Parfois d’ailleurs, et c’étaient les seuls moments de joie qu’elle eût dans sa retraite, parfois, son esprit se révoltait contre le soupçon odieux. N’était-ce pas un homme vénérable que Moïse de Geldberg ? n’était-ce pas un saint vieillard, un patriarche !

Elle s’était trompée, elle s’était entourée d’effrayants fantômes, alors qu’il n’y avait dans la réalité que deux semaines de séparation et de silence.

Otto reviendrait, Otto l’aimait ; oh ! elle avait tant prié Dieu !

Ses mains blanches et pâles se joignaient ; ses grands yeux noirs se levaient vers le ciel ; ses larmes se séchaient sur sa joue brûlante.

Elle était belle, appelant ainsi la prière à son aide, et offrant sa douleur à Dieu, comme un sacrifice ; quelque chose de saint reposait parmi l’exquise perfection de ses traits. Elle était belle, si belle qu’on se sentait pris, en la regardant, par de vagues tristesses.

Les poètes disent que la beauté trop parfaite est, comme le génie trop puissant, un présage de malheur sur notre pauvre terre.

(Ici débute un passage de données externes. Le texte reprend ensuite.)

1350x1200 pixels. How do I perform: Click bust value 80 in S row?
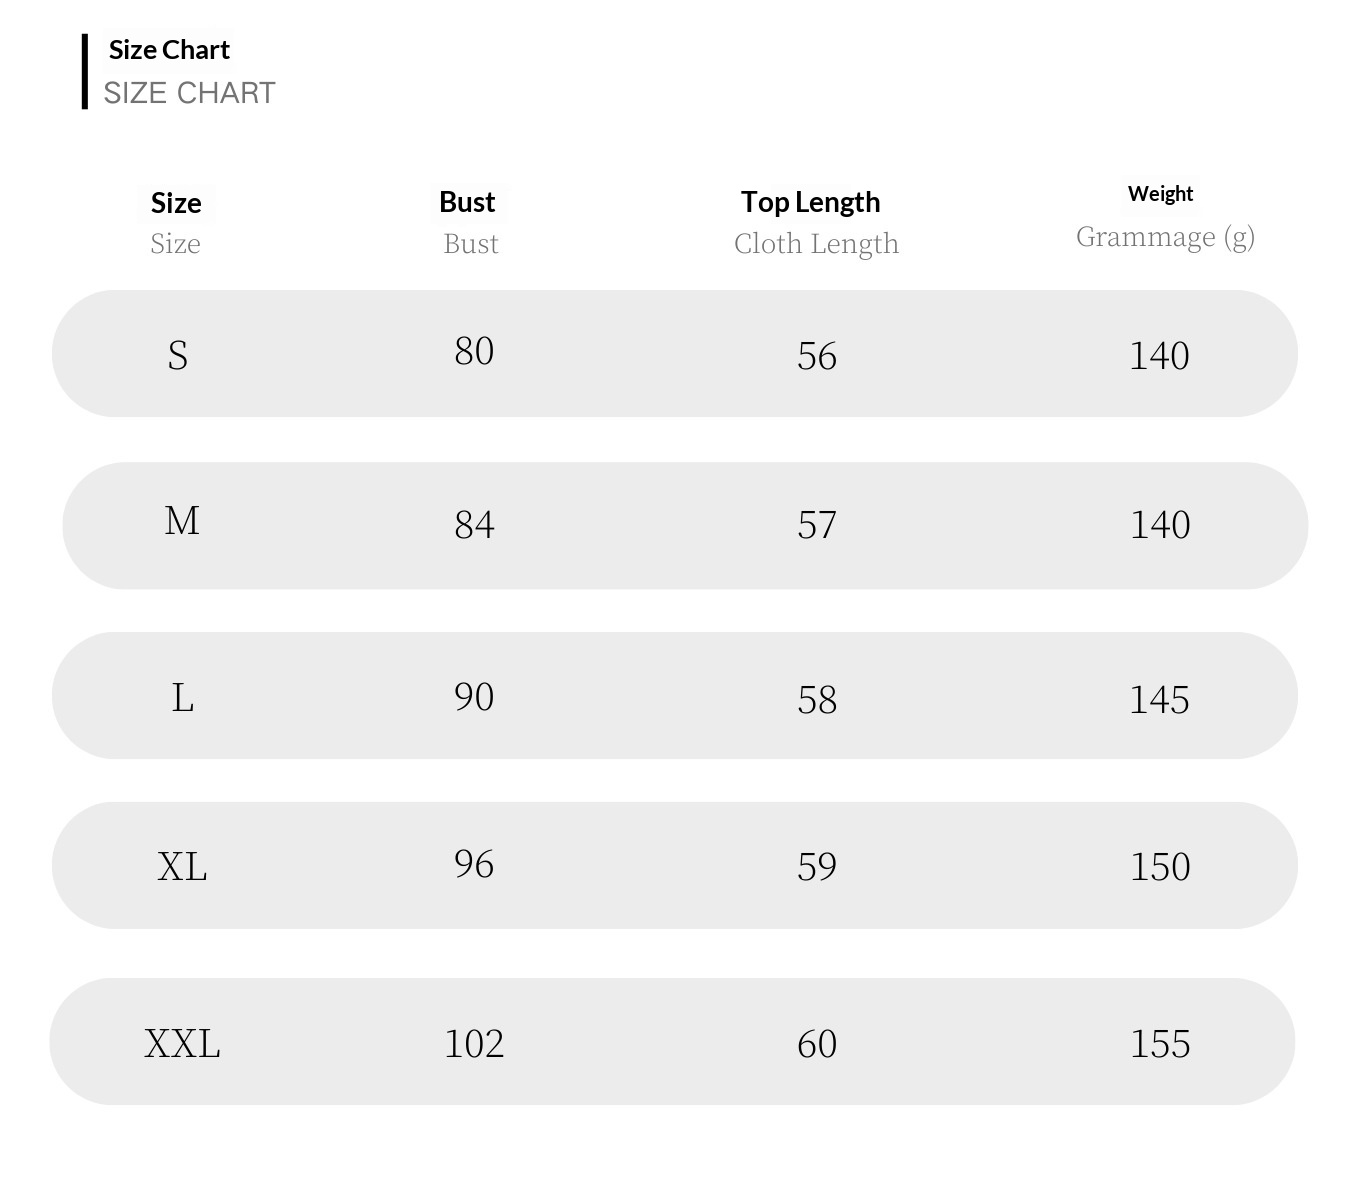474,351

Ils semblent, le haut génie et la beauté divine, égarés dans ce monde qui n’est point leur patrie ; ils passent, mélancoliques et fiers, gardant le secret de leurs souffrances et aspirant à la mort, comme d’autres espèrent le bonheur…

Il y avait dans le secrétaire de Lia une petite cassette en bois de rose, que nous avons vue ouverte et dispersant son contenu précieux sur une table, dans le pavillon de gauche de l’hôtel de Geldberg.

À ses heures solitaires, Lia rouvrait sa cassette aimée et lui demandait des consolations ; elle relisait ces lettres, dès longtemps apprises par cœur, où Otto lui parlait d’amour.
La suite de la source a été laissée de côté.